WHAT YOU WILL DO:
a. List every Bible passage that the commentary on Paul's counsel to the Corinthians cites by book name.
b. Write the next part of the commentary on Paul's counsel to the Corinthians, picking up after its final sentence.

TEXT EXTRACT:
══════

It is not an unnatural demand that counsel should correspond with the character of the counsellor. How much Seneca and Bacon have lost in moral influence through the discrepancy between what they wrote and what they were! St. Paul's consistency comes out in a comparison between his advice in vers. 13, 14 and his revelation of himself in vers; 8, 9. The Corinthians were exhorted to —

I. VIGILANCE. Well, was Paul careless? He resolves to tarry at Ephesus. Here he had to watch —

1. Against the surprises of temptation. He was not ignorant of Satan's devices, and was incessantly watchful "lest Satan should get an advantage over him." "He kept under his body," etc.

2. Against the vicissitudes which might otherwise have thwarted his plans and marred his work. Acts 19. tells us of some of these vicissitudes and how Paul turned them to his own account. It was this Church he addressed when he urged this duty by the force of his well-known example (Acts 20:31).

3. For opportunities. It required no ordinary vigilance to detect in John's disciples the raw material of Christian missionaries, and to secure sufficient influence with the contradictory elements in the Jewish synagogue and the school of Tyrannus (cf. 1 Corinthians 9:19-22).

II. STEADFASTNESS. This quality is tested in two ways.

1. By disheartening difficulties. These tried Paul to no ordinary degree in a city whose population "deserved to be throttled man by man," a city notorious for licentiousness, superstition, and idolatry. He was in jeopardy every hour; he died daily, yet his faith never wavered (1 Corinthians 4:9-13). No small portion of the trials enumerated in 2 Corinthians 11:23-28 must have fallen to his lot at Ephesus.

══════

RAW RECORDS:
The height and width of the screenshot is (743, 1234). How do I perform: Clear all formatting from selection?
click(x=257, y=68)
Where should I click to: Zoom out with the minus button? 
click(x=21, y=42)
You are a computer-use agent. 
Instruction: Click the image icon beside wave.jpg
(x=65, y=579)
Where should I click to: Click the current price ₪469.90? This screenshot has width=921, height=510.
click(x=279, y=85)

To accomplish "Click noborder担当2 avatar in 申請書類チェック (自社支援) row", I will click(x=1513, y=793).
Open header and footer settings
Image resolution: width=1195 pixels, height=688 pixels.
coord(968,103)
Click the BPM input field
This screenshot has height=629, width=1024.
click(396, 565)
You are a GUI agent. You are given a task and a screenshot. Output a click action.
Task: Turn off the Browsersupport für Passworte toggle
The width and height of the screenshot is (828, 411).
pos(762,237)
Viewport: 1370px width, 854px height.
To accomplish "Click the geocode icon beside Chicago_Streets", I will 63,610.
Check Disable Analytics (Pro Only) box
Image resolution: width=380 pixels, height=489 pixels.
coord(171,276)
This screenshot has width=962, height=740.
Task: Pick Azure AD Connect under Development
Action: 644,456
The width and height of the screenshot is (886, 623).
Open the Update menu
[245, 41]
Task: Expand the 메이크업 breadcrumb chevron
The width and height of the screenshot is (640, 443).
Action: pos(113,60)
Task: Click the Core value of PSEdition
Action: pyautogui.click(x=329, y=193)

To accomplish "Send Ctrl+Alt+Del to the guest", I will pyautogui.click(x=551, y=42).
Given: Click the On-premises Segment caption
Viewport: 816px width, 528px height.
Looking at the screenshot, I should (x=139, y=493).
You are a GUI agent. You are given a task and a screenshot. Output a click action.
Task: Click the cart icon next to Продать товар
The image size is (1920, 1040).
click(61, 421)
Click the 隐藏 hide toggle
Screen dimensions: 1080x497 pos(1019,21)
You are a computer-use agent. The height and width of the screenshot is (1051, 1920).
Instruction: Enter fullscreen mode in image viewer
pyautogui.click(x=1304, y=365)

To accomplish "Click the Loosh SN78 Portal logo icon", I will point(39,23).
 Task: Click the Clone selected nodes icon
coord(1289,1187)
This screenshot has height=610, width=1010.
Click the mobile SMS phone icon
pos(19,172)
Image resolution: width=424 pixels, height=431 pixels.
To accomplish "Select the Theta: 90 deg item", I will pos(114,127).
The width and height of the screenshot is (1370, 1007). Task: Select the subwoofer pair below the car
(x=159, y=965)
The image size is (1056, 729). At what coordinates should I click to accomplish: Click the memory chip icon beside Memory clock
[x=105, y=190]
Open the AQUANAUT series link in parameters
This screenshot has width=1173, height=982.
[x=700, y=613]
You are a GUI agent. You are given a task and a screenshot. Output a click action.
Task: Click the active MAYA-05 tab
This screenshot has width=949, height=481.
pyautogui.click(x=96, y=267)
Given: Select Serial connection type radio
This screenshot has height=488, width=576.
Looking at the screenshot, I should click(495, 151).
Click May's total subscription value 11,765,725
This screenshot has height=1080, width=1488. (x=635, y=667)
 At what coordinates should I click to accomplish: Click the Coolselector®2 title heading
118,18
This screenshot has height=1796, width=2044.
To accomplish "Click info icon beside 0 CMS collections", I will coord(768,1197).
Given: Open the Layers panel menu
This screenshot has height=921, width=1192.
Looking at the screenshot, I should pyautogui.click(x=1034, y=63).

══════

TASK-BY-TASK OUTPUTS:
a.
Acts 19
Acts 20:31
1 Corinthians 9:19-22
1 Corinthians 4:9-13
2 Corinthians 11:23-28

b.
2. By the existence of an apparently legitimate excuse for the want of it. A man is sometimes compelled to stand fast because he cannot move. The real test is when a way of escape opens. Such a way opened to Paul in the shape of an invitation to Corinth, and the seeming desirableness of accepting it. How much his presence was needed at Corinth; and the work at Ephesus surely would not suffer under the superintendence of Aquila, Priscilla, and Apollos. The change would do him good. But no; his business was to do the work in hand so that it would not require to be done a second time. So he sent a letter with an influential deputation to Corinth, and chose to abide "at Ephesus till Pentecost." How many Christians beguile their conscience with the persuasion that an invitation to another sphere is a legitimate excuse for the abandonment of their present one of difficulty, whereas it may be only a subtle attack of the adversary on their steadfastness! Our text went further to strengthen a previous exhortation to abide in the calling wherein they were called in God. So it comes to us.

III. COURAGE. He who said "Quit you like men," etc., illustrated his own counsel by resolving to "tarry at Ephesus," because —

1. There was "a great door and effectual" there. A great opportunity tests courage because it requires coolness, self-control, fortitude, and all the elements of the nobler heroism, Many a soldier who has nerve to follow when called to command or carry a forlorn hope, loses heart, not because of the danger, but because of the responsibility.

2. There were many adversaries — Jews, magicians, etc.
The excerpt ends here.